A mission timeline for the HAKUTO-R lunar lander, from launch preparations to landing on the lunar surface
Image: ispace

There’s about to be a new Moon mission in play. SpaceX is set to launch the HAKUTO-R mission from Cape Canaveral, beginning a small Japanese company’s long journey to softly place a lander on the lunar surface. 

The Falcon 9 launch for ispace scrubbed early this morning to take extra precautions before liftoff, and has another attempt planned for tomorrow morning. When it launches, it will send the lander on a three-month-long trajectory to the Moon. Two other missions will also stow away on the flight: an Emirati rover and a NASA lunar orbiter.

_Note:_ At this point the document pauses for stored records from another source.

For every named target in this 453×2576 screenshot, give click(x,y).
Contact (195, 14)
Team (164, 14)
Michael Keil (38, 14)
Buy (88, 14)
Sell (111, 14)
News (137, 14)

The main event: ispace is tracking to make Japan the fourth nation ever to successfully soft-land a spacecraft on the lunar surface (following the Americans, Soviets, and Chinese). Moreover, if the startup succeeds, the HAKUTO-R lander would become the first craft completely funded and built by a private company to land on another celestial body.

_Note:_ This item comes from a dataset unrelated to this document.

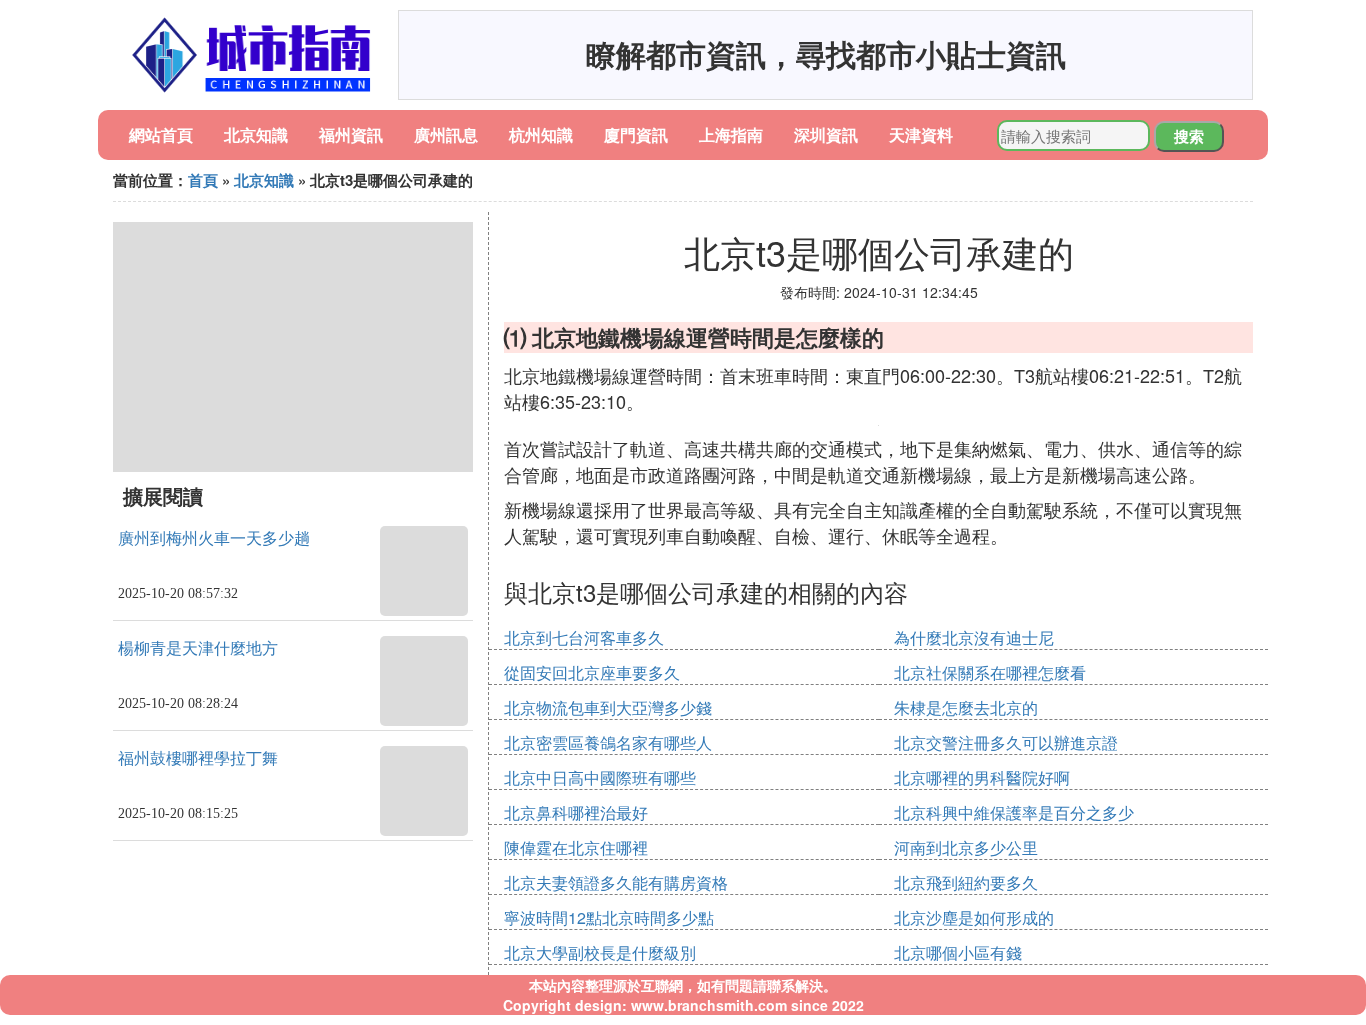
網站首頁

ispace began working on its lander to compete for Google’s Lunar X Prize, which offered a prize to the first non-government entity to land a craft on the Moon. The competition ended in 2018—sadly, without a winner—but ispace kept at its design.

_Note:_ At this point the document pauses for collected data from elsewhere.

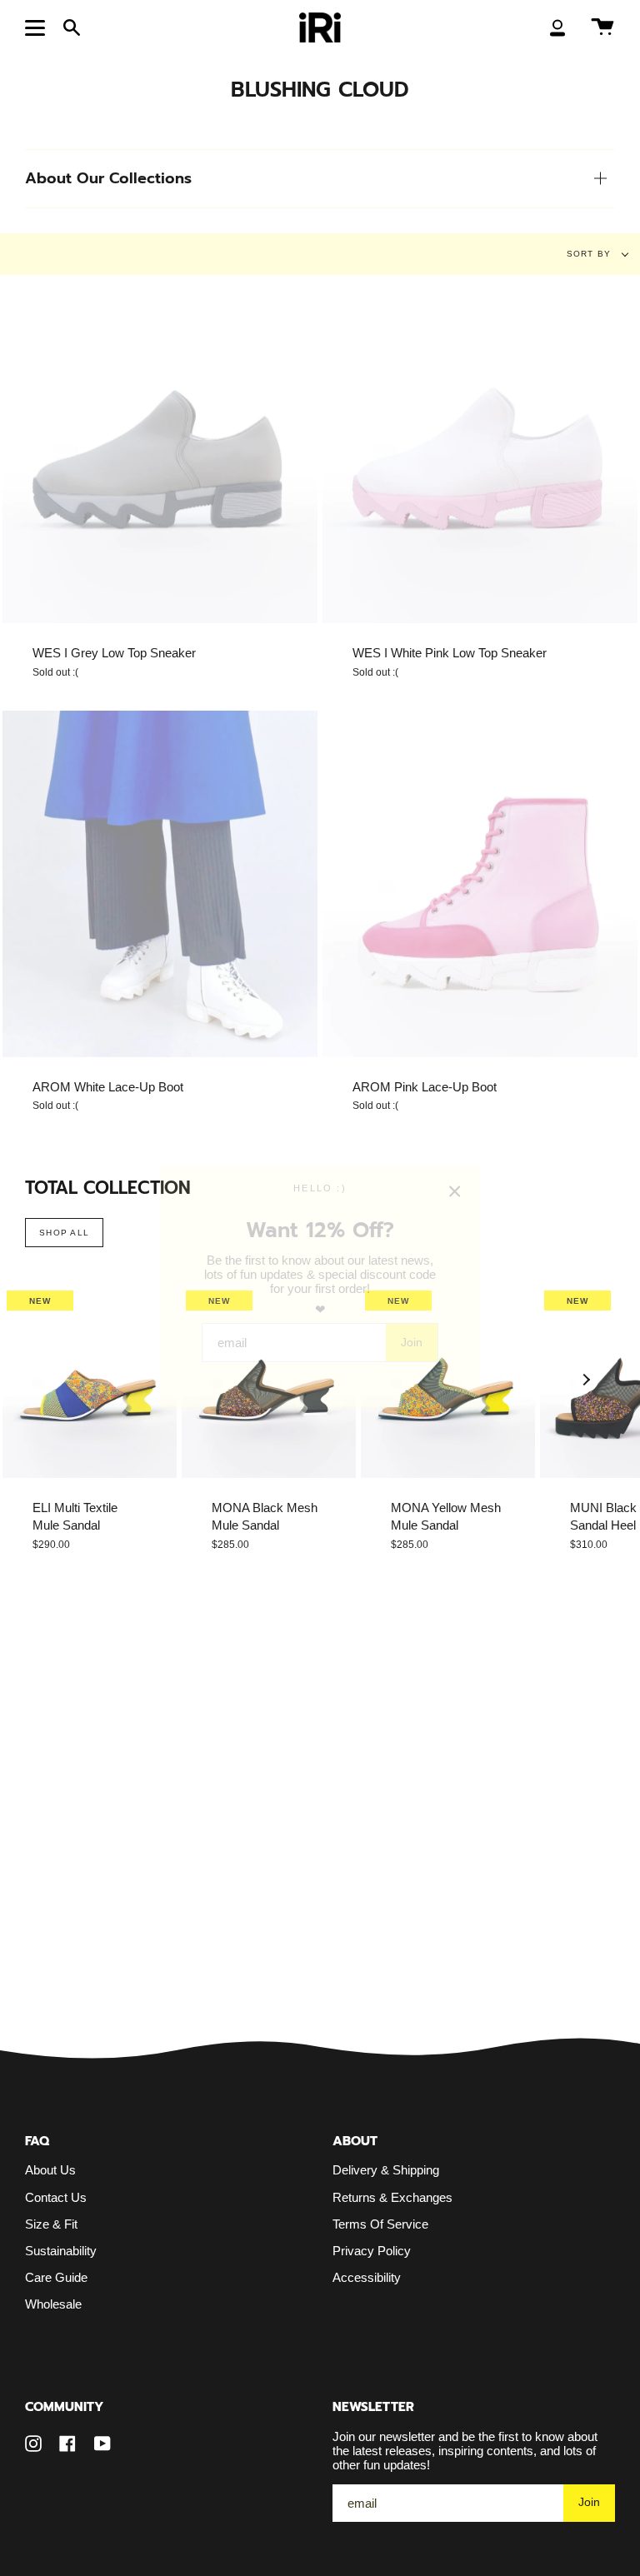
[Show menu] (37, 27)
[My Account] (557, 27)
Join (411, 1342)
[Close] (455, 1191)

  • SpaceIL, an Israeli organization and X Prize competitor, came up just short in 2019 when its Beresheet craft crash-landed on the lunar surface. 

Back to ispace: Rather than following a trajectory straight to the Moon, HAKUTO-R is taking the long way ’round. Its journey will take three months, tracing a long, spiraling route designed to conserve fuel. 

  • Mission 1 will serve as a tech demo, with ispace declaring mission success only upon a lunar soft landing. 
  • Mission 2 is currently slated for a 2024 launch.

Tagging along: Two additional, smaller missions will join the ispace lander for its launch. 

The UAE has a small rover of its own tucked into the Mission 1 lander. Designed by the Mohammed bin Rashid Space Centre, the rover, named Rashid, would also be the country’s first craft on the Moon. The small rover will traverse the lunar surface, studying the regolith as well as plasma conditions.

NASA, meanwhile, is flying a lunar orbiter called the Lunar Flashlight aboard the mission. If all goes to plan, the Lunar Flashlight will enter a highly elliptical orbit around the Moon and then use a laser to study ice on its surface.

Zooming out: Due to ispace taking the scenic long route to the Moon, there’s a chance it won’t be the first private lunar landing. Two other companies, Intuitive Machines and Astrobotic, are also vying for the title and aim to launch their own landers early next year. Both would take a more direct route that could put either on the surface first. 

Ispace has said it isn’t concerned with being first—instead, it’s hoping to contribute to international collaboration in a future lunar ecosystem. “We’re a quite international business already, and I’d like to position ispace as an international bridge between the US and other companies,” ispace founder and CEO Takeshi Hakamada told New Scientist. The company has offices in Japan, the US, and Luxembourg, as well as contracts with NASA and ESA for future missions.